• Your instructions: Down to the last line, retype the records below exactly and skip the pictures.

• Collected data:
+--

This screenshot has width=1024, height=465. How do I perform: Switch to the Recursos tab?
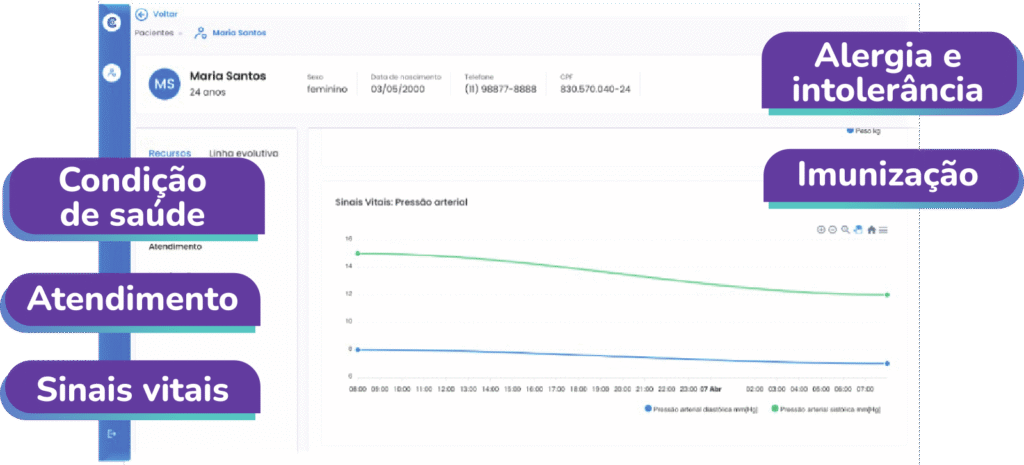[170, 153]
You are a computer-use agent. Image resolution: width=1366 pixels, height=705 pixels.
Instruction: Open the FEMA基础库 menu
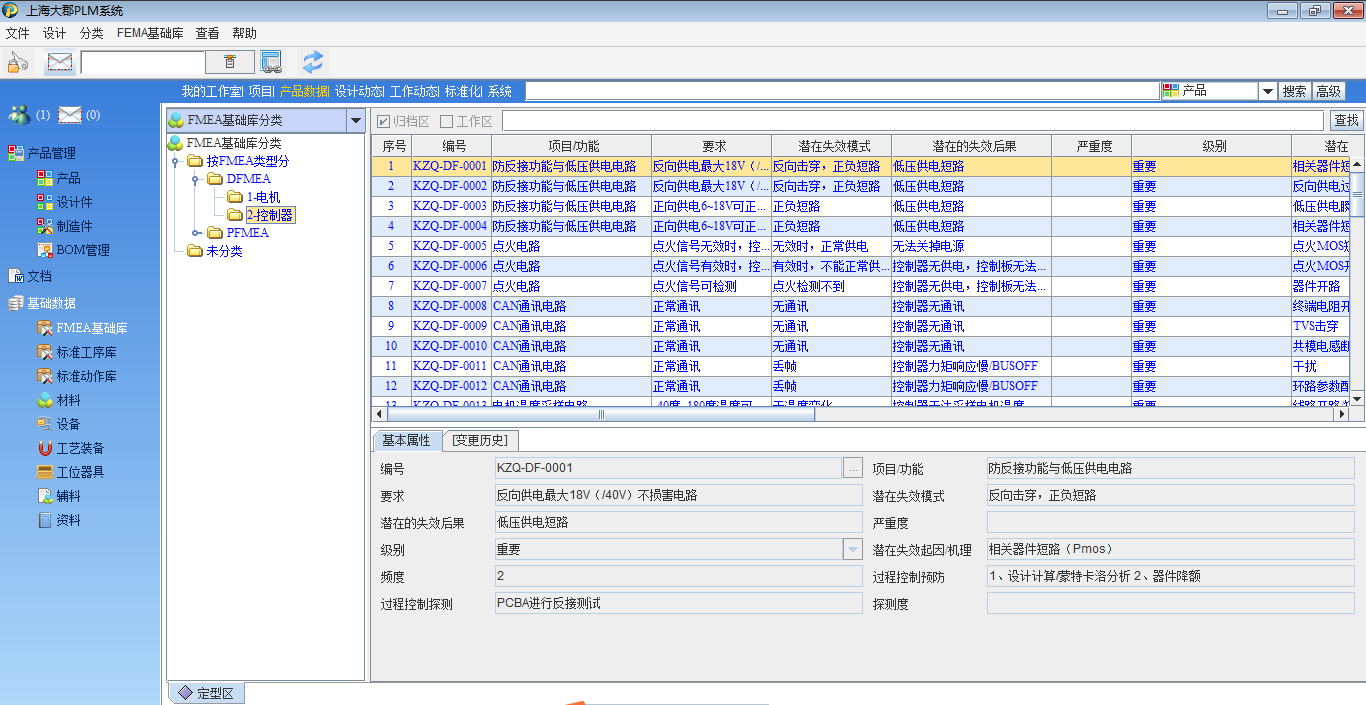pyautogui.click(x=150, y=33)
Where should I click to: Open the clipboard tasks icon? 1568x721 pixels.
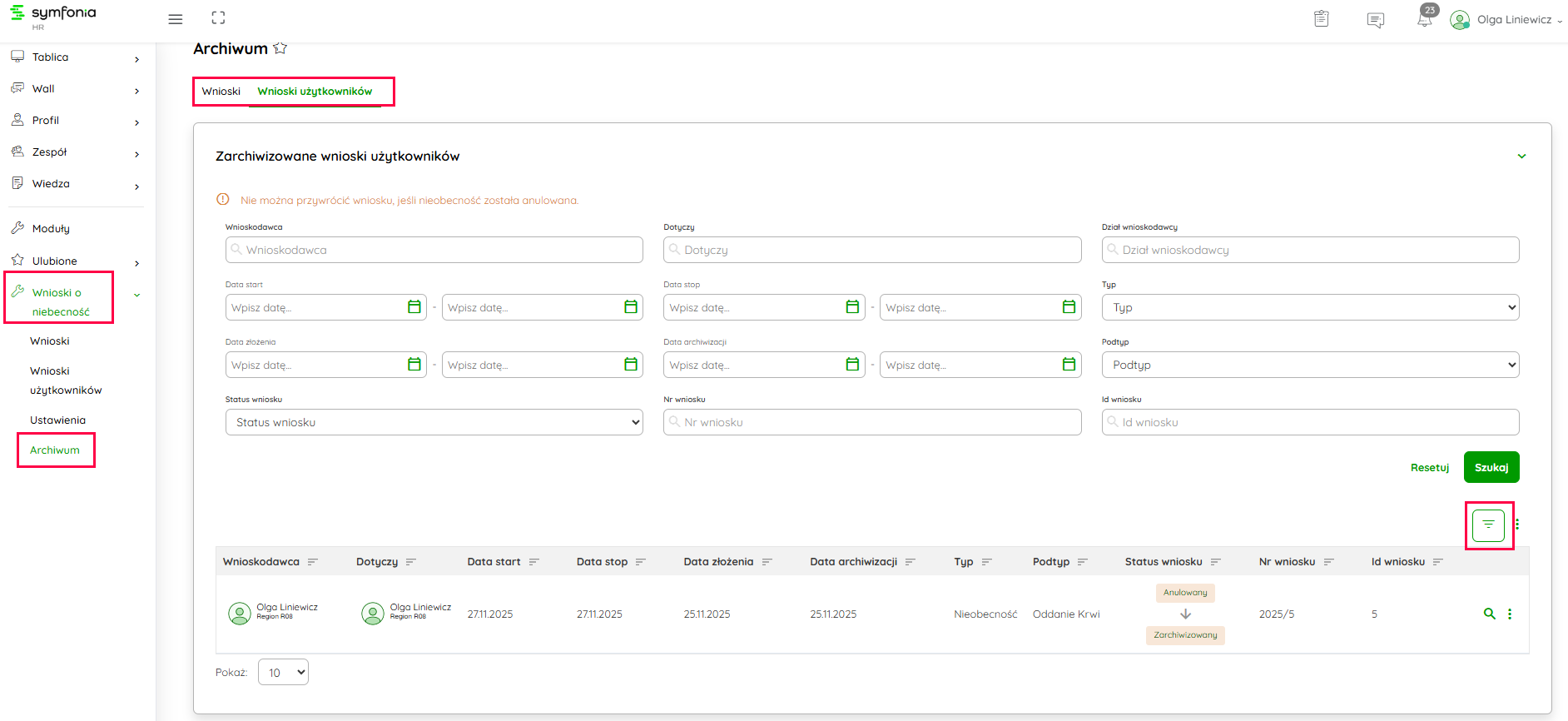point(1321,19)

+--

• Expected output:
This screenshot has width=1024, height=465. How do I perform: Switch to the Recursos tab?
[170, 153]
You are a computer-use agent. Image resolution: width=1366 pixels, height=705 pixels.
Instruction: Open the FEMA基础库 menu
pyautogui.click(x=150, y=33)
Where should I click to: Open the clipboard tasks icon? 1568x721 pixels.
point(1321,19)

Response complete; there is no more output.